No ano de 2006, iniciamos o trabalho pedagógico em uma nova escola depois do concurso de remoção. Com a disciplina de Filosofia, constatamos a presença dos Surdos no primeiro dia de aula, tendo indagado, sobre como deveria agir. Não fora apresentado pela equipe pedagógica à necessidade de uma mudança na maneira de trabalhar.

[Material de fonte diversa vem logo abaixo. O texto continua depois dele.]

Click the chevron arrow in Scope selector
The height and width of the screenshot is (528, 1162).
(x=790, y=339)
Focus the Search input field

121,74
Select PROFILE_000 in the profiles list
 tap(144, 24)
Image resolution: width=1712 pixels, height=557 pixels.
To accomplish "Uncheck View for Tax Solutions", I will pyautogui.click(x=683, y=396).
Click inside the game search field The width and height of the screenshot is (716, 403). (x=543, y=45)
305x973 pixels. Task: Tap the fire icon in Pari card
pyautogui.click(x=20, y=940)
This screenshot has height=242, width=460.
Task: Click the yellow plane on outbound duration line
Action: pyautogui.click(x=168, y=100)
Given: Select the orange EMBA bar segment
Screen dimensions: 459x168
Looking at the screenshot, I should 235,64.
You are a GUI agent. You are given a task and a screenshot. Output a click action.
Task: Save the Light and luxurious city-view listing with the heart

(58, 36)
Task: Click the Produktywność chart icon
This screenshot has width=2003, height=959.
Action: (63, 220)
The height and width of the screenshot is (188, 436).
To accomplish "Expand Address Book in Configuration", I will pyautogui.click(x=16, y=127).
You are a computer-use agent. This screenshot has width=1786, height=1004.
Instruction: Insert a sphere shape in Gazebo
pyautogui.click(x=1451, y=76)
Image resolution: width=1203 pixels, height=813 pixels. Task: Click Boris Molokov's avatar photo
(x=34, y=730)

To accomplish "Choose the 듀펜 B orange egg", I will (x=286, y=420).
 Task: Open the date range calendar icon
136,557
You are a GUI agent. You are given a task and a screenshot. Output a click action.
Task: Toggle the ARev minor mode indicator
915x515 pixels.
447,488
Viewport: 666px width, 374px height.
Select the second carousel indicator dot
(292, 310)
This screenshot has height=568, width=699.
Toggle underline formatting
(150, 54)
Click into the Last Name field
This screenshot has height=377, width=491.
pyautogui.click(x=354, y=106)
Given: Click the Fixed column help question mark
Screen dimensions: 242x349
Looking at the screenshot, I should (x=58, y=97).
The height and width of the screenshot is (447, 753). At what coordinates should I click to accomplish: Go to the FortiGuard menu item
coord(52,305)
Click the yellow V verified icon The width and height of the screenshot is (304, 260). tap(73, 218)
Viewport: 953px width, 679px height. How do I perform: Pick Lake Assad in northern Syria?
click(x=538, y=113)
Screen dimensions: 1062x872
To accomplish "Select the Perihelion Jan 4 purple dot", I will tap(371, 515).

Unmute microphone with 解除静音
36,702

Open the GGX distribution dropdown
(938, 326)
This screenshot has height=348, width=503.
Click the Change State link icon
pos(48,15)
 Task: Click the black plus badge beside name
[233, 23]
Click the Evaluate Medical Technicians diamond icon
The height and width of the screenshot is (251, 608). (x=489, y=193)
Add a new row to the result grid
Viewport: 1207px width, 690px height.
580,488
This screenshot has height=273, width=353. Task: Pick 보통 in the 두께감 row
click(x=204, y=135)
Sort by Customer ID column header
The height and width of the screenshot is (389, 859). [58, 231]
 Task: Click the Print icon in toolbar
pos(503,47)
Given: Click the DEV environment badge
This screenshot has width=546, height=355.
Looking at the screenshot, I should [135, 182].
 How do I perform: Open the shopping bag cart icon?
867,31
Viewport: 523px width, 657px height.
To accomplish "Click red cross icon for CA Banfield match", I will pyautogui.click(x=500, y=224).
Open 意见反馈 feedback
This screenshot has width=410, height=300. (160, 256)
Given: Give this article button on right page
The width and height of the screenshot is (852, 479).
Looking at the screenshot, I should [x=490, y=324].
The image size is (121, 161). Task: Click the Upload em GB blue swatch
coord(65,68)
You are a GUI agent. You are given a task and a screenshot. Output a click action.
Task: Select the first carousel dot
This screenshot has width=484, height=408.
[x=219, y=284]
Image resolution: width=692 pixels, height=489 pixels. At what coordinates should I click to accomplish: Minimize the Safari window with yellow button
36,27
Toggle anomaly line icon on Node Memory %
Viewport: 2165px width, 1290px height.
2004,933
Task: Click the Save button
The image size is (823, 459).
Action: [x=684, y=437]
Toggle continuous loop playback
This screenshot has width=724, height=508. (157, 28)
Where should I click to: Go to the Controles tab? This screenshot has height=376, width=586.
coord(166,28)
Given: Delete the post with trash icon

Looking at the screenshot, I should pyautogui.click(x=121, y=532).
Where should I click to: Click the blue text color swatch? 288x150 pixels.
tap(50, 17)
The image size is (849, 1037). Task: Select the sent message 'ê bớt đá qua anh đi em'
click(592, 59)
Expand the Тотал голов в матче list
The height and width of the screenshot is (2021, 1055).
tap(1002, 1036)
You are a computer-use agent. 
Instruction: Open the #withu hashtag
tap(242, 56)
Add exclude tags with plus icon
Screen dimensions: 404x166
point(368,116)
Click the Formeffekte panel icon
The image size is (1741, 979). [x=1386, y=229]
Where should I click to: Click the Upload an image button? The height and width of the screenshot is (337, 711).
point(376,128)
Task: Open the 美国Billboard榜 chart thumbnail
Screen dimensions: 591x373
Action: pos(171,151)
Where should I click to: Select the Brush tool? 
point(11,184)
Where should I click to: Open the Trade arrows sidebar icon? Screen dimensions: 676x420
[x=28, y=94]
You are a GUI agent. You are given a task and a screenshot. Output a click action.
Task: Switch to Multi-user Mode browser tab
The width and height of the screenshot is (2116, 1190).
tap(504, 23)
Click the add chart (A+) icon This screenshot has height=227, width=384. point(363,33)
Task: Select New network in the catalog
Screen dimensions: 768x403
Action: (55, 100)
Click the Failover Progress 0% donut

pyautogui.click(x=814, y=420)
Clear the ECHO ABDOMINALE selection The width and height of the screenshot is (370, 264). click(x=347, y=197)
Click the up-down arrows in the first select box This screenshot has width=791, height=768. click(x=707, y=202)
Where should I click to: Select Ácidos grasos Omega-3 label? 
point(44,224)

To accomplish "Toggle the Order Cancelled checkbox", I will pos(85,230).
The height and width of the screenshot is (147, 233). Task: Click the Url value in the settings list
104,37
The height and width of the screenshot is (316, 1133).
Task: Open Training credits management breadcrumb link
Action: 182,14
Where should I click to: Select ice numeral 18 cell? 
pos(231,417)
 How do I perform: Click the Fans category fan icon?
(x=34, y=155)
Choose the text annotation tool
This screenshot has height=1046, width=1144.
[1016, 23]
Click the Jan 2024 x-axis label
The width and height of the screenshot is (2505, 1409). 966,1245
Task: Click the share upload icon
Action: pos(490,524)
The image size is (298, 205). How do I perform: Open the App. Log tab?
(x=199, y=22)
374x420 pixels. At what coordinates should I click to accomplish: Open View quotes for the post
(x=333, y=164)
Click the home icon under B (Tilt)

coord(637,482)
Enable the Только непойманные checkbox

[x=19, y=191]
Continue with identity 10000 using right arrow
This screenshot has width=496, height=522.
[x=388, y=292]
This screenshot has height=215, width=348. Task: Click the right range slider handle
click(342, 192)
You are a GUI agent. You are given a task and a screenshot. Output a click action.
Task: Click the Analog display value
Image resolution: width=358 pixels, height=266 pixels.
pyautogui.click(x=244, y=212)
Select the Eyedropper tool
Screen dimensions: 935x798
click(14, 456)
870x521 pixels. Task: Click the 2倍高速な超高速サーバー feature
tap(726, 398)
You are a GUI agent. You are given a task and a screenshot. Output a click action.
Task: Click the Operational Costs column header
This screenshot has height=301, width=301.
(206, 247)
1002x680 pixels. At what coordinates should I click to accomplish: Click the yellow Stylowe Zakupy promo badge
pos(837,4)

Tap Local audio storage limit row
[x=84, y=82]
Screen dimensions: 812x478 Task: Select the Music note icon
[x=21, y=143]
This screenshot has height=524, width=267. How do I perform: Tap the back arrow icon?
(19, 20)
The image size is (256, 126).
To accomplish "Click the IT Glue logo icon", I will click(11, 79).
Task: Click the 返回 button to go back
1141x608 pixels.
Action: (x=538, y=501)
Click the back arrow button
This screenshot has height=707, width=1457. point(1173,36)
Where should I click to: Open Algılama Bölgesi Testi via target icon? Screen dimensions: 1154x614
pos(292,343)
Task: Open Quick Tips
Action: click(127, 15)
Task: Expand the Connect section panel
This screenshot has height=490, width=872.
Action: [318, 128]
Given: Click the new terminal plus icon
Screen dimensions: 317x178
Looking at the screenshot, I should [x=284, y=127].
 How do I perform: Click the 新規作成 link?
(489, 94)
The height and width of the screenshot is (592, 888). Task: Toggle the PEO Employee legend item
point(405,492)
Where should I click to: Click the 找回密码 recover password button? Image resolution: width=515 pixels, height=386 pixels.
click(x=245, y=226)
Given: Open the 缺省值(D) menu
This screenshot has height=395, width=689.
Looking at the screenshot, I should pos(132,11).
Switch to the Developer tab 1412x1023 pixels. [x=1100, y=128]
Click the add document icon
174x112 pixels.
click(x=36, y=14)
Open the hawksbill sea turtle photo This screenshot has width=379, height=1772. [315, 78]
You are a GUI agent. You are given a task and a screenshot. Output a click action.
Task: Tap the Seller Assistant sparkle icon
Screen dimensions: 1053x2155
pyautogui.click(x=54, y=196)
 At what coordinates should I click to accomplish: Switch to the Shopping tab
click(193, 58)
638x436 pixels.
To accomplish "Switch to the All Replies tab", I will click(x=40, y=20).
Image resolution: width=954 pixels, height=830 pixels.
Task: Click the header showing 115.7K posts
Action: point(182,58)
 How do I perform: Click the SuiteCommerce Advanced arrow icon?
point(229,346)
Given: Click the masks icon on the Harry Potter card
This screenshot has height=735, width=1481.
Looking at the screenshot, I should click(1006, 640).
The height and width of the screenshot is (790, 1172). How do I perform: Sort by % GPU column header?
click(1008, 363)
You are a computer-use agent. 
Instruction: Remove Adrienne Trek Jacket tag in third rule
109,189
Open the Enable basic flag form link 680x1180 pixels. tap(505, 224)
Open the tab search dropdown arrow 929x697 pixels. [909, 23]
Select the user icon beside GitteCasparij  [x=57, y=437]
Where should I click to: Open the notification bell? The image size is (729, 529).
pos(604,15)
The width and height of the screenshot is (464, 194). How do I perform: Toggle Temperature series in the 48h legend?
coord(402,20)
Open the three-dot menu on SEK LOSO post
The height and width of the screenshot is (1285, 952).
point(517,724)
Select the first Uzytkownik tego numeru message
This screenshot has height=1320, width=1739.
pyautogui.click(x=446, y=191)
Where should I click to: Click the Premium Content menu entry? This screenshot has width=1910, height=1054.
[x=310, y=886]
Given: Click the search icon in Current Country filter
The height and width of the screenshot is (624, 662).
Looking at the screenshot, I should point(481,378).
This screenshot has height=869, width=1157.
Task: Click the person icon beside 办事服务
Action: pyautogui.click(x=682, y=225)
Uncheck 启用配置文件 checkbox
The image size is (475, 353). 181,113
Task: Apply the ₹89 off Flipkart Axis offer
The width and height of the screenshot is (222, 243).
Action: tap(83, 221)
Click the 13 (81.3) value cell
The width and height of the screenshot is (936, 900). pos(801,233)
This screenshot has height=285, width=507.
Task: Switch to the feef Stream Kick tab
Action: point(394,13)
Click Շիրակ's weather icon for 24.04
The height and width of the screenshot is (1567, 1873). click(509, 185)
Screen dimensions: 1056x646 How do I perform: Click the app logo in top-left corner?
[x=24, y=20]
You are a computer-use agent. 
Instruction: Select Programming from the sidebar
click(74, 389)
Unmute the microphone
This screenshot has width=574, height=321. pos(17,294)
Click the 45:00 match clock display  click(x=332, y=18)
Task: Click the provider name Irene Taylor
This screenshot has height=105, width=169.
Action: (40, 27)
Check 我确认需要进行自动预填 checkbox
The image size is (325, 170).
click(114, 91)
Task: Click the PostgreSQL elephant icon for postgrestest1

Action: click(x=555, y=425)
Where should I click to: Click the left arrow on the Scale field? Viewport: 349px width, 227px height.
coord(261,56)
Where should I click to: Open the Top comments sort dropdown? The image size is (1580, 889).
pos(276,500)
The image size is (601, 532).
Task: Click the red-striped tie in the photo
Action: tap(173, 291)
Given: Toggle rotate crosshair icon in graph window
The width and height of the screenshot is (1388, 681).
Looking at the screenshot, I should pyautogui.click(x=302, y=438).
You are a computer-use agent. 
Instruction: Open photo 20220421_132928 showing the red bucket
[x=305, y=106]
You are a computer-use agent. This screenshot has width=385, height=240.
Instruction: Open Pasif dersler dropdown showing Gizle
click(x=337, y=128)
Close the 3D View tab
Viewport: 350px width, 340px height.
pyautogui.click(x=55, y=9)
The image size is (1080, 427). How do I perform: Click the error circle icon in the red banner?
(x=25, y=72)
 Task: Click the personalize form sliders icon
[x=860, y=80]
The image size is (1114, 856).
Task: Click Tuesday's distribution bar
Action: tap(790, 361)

Uma recomendação obtida era repassar para a intérprete o planejamento e os textos com antecedência, na busca de possibilitar o acesso dos conteúdos aos estudantes Surdos. Contudo, uma dificuldade que percebi assim que as atividades pedagógicas é que algumas informações importantes para o ensino e aprendizagem não tinham sido compartilhadas antecipadamente, informações sobre a cultura surda, a relevância e a particularidade da Língua de Sinais, o conhecimento do Português por parte dos estudantes. Com o desenvolver das aulas começou uma busca mediada pelas intérpretes sobre a Libras, a cultura surda, a literatura da área, iniciando um aprendizado em relação ao conhecimento de quem eram os estudantes e quais as suas particularidades culturais e linguísticas. Esse processo foi ocorrendo pari passu às aulas e as atividades.

A diferença da língua natural do Surdo para a escrita portuguesa produz um sentimento de estranhamento que é preciso ser enfrentado pelo professor quando do seu desconhecimento sobre a cultura surda, pois a escrita da pessoa surda pode apresentar “dificuldades [...] na dimensão lexical e sintática: uso inadequado ou omissão de preposições; inconsistência de tempo e modo verbal, flexão inadequada de gênero em adjetivos e artigos, a insuficiência e desconhecimento de vocabulário” (FERNANDES,1998, p. 104). A construção da diferença da produção do texto escrito pelo Surdo pode ser percebida em atividades pedagógicas solicitadas aos estudantes, para exemplificar apresento as respostas realizada de duas estudantes surdas de uma turma de 1º ano no colégio que ministro aulas de Filosofia do ano de 201153 no mês

53 Conforme consta na tabela 01 – Momentos da pesquisa, esse material consta de minha produção

de março em uma avaliação foi solicitado que responde-se as seguintes questões: 1. Qual a diferença da preocupação socrática para os filósofos anteriores (pré- socráticos)?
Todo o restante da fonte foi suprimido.